Sunrooms_span3
March 2011

Jason Adasiewicz
Sun Rooms
Delmark Records

Vibraphonist Jason Adasiewicz has created excitement in all kinds of settings, including his Chicago quintet Rolldown, which released the acclaimed Varmint (Cuneiform) in 2009. But not until Sun Rooms, a wondrous trio outing, has a recording showcased his full range as a player and composer. Adasiewicz (pronounced Adda-SHEV-itz) is known for the insistent melodicism he achieves with his antic four-mallet attack. Bridging stark minimalism and animated freebop, the music on Sun Rooms, featuring bassist Nate McBride and drummer Mike Reed, is in a state of constant motion—and constant reinvention.

Building on a chiming two-note figure, the hard-driving “Get in There” breaks into openness with graceful abandon. Laying down trailing accents with his left hand behind swelling melodic statements from his right, Adasiewicz feeds the multi-dimensionality of the tune. The band thrives on the play between background and foreground: On “Life,” an original in a loping Monkish mode, McBride’s full-bodied strumming and plucking rises over distant ringing tones. Grabbing the listener with an opening drum shot straight from Gene Krupa’s playbook and a resounding swing passage, “Stake” anchors itself to an aggressively repeated five-note phrase, framed by Reed’s smartly understated playing.

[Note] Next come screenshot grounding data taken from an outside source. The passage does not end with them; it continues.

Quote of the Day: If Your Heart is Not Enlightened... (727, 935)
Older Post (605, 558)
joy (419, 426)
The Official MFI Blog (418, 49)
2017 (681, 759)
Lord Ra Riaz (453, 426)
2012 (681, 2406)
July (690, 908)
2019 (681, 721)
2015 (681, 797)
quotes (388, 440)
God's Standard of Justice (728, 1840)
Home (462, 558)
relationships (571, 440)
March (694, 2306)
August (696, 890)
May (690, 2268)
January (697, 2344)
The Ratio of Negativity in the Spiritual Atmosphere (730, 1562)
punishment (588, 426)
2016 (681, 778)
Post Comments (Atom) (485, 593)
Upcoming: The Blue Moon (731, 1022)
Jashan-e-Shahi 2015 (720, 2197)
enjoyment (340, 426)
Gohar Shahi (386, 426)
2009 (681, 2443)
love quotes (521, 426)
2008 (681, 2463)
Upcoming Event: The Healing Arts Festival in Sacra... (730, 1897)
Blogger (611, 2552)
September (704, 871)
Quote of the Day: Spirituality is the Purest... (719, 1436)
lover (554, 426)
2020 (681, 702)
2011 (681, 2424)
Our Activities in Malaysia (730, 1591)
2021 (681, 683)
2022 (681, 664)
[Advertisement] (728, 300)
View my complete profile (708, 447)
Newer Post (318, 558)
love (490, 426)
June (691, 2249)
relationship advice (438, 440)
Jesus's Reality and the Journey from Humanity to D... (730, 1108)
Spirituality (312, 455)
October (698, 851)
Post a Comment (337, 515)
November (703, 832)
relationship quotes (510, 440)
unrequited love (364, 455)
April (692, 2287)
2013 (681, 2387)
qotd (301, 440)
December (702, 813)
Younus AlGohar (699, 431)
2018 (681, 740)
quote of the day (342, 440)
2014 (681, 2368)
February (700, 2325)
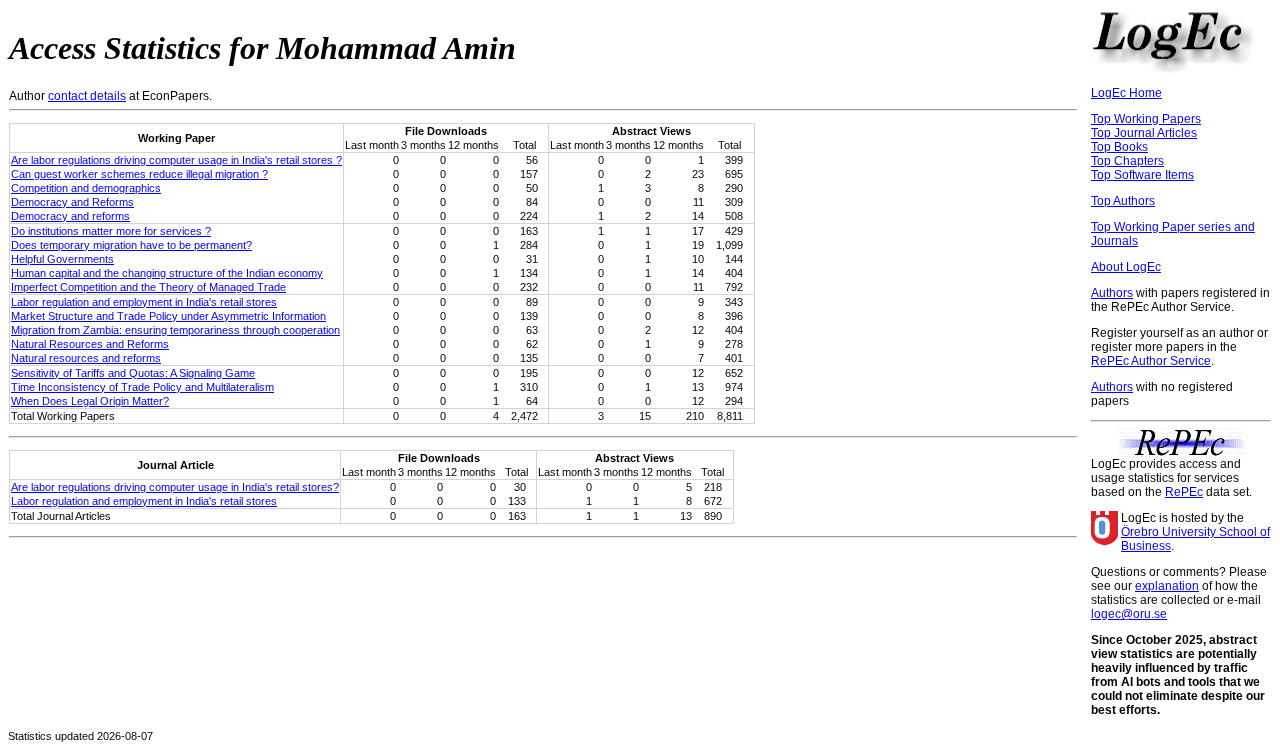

The album concludes with three fascinating covers: the spacey and stately “Off My Back Jack,” by pianist and onetime Max Roach collaborator Hasaan Ibn Ali; Sun Ra’s lovely “Overtones of China,” featuring a demonstrative solo by Reed; and Duke Ellington’s “Warm Valley,” introduced by a lyrical McBride solo. Sun Rooms boasts the cozy naturalism suggested by its title but also streaks of invention that dazzle and excite.